Stored data entries
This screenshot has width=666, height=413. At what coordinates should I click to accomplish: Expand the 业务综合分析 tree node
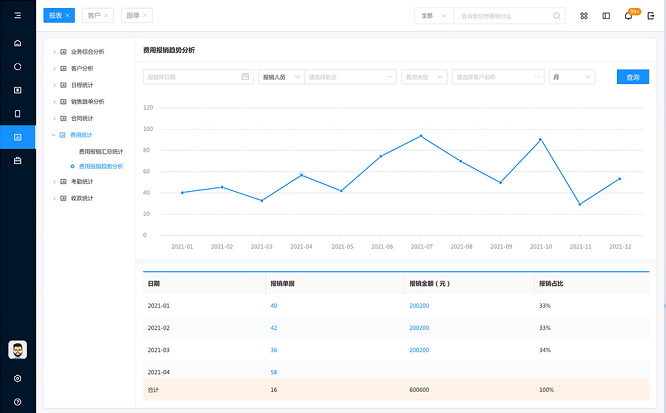click(54, 51)
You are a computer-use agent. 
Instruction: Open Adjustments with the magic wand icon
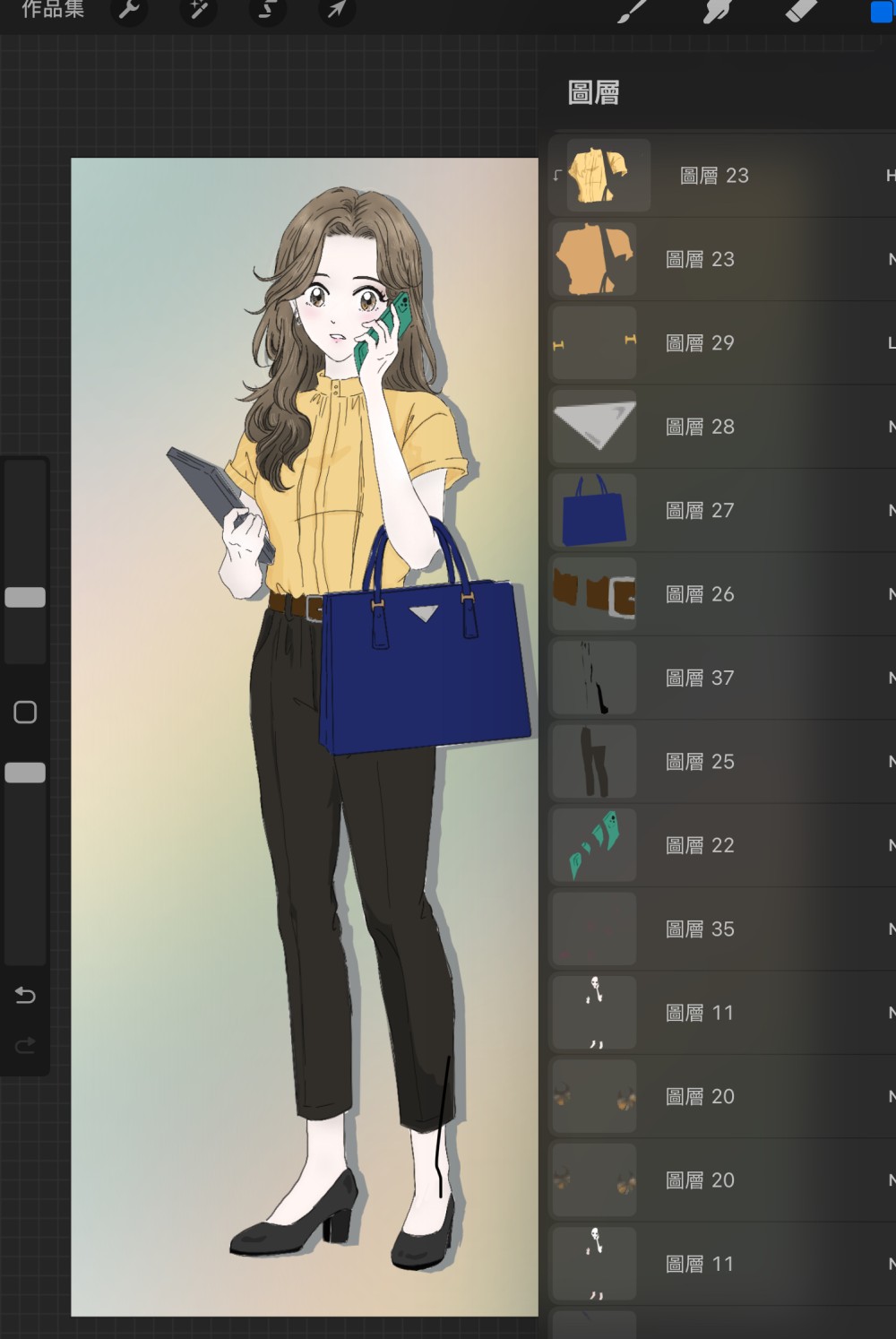coord(198,10)
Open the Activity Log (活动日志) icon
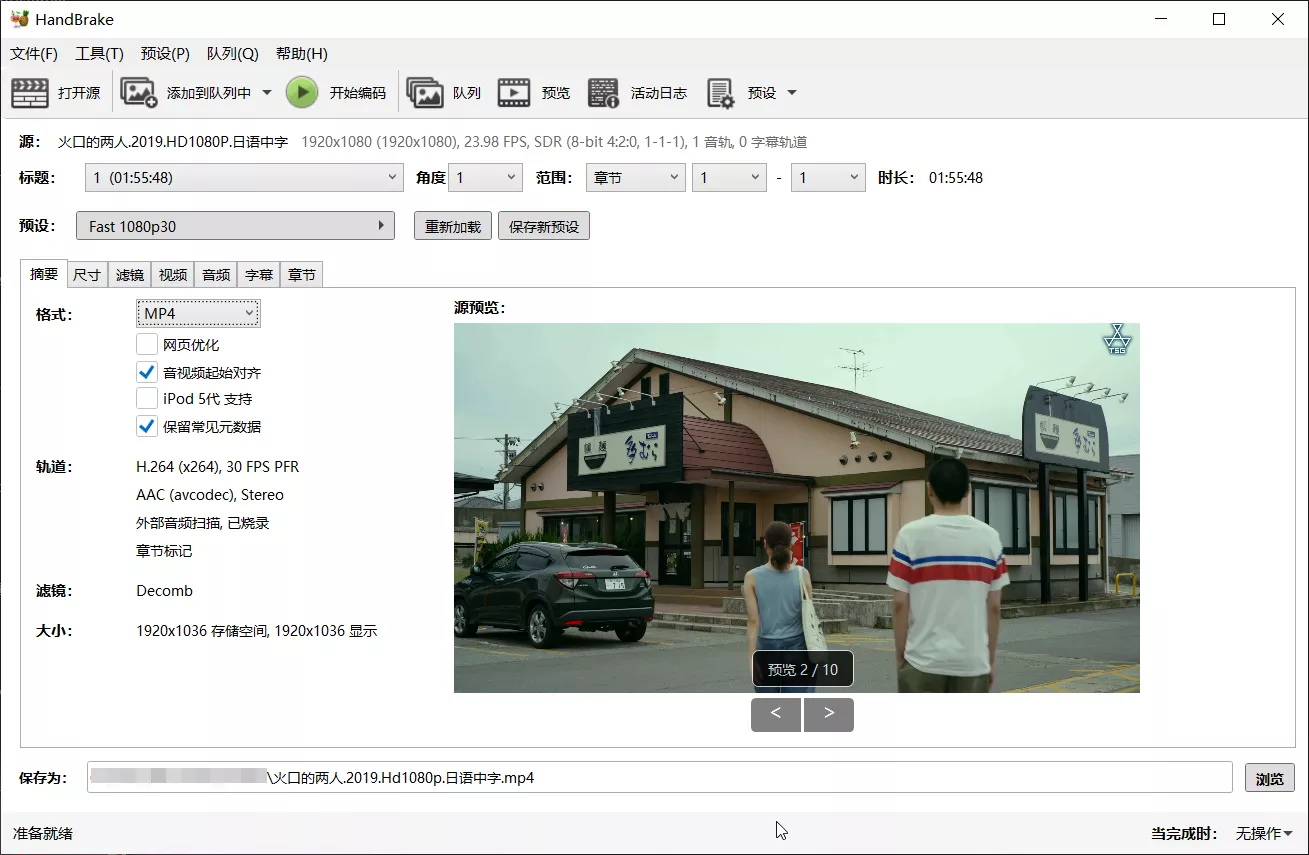 click(x=603, y=93)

= WHAT IS BEING ASKED =
Please reproduce the records above exactly, leaving out every picture.

= TASK RESPONSE =
This screenshot has width=666, height=413. At what coordinates should I click to accomplish: Expand the 业务综合分析 tree node
click(54, 51)
You are a computer-use agent. 
Instruction: Open Adjustments with the magic wand icon
coord(198,10)
Open the Activity Log (活动日志) icon
 click(x=603, y=93)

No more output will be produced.